However, in practice this principle is not enforced anywhere near as heavily as the graffiti bylaw is being enforced. It is normally complaint-driven – that is, bylaw officers will investigate if a neighbour complains. (There’s no indication that neighbours have complained about most of the specific instances of graffiti that are currently being targeted).

Even then, there has been controversy because, for example, some people who are growing “natural” front gardens have had them targeted because they don’t conform to the neat and tidy ideal of front gardens. When the principle is pushed too far, bylaw officers end up being forced to make aesthetic judgements they should not have to make.

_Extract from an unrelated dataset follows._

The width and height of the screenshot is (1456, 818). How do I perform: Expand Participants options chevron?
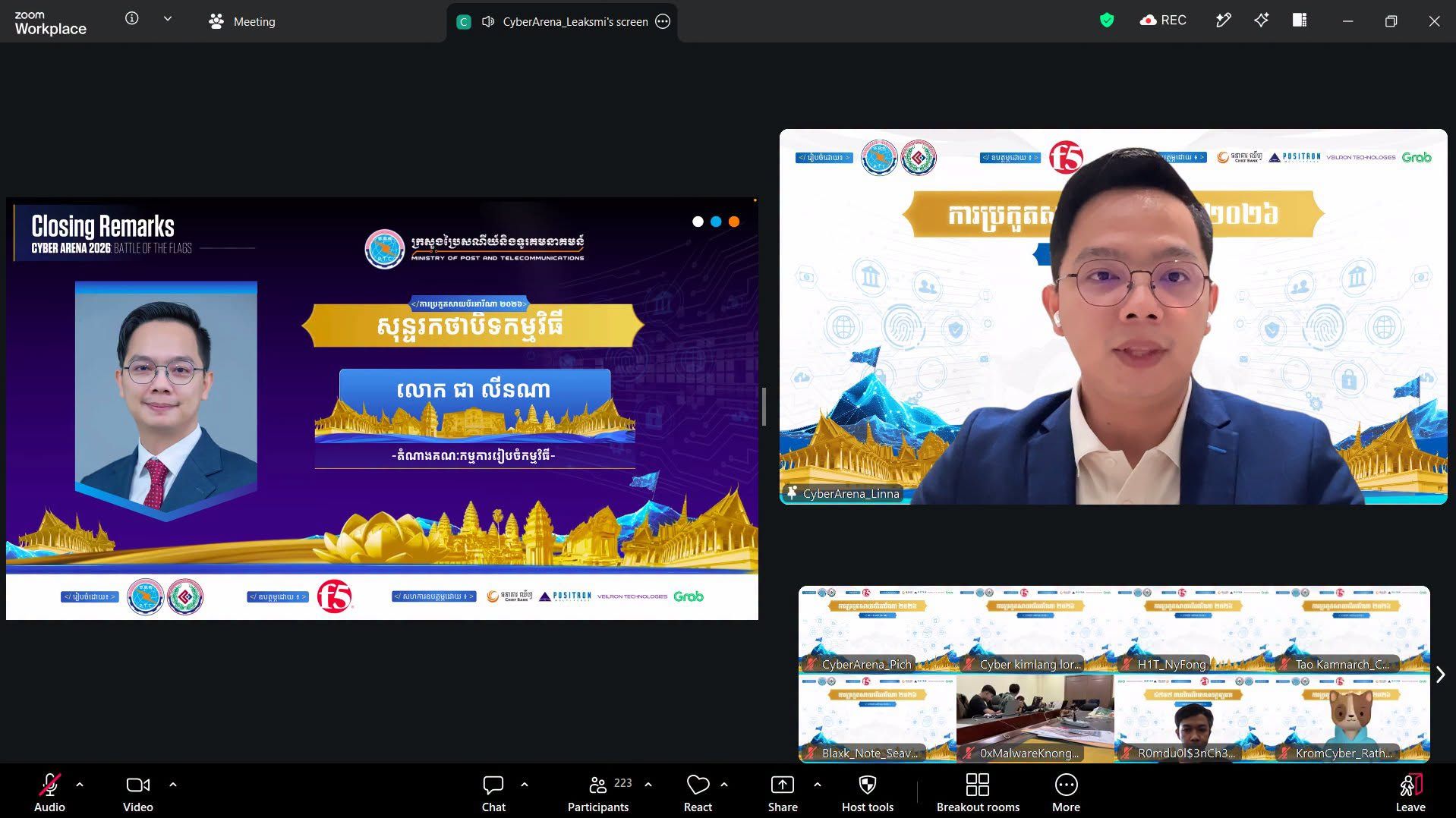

This problem becomes far more acute in the case of well-executed graffiti pieces. The fact is, a lot of good graffiti is a skilled creation that to many people makes surfaces more attractive, not less. Apparently, the city is not enforcing the bylaw against Graffiti Alley, which  is in practice a local attraction that both brings people to the area and creates an appealing atmosphere for the kind of creative businesses that flourish in that part of town. Witness the fact that Rick Mercer uses it as the backdrop to his popular “Rants” in The Mercer Report. But if the City acknowledges that Graffiti Alley is a contribution to the city, why not similar pieces of high-quality graffiti decorating other neglected parts of the city?

Allowing good graffiti to stay is also a way for property owners to counter ugly tags. It only takes seconds to spray-paint a tag — it is not something that can be stopped through enforcement. But an elaborate graffiti piece will discourage anyone from tagging the space for a considerable amount of time. Remove them, and tags will proliferate, leaving the space uglier than before (and costing the owner far more money to remove on a regular basis).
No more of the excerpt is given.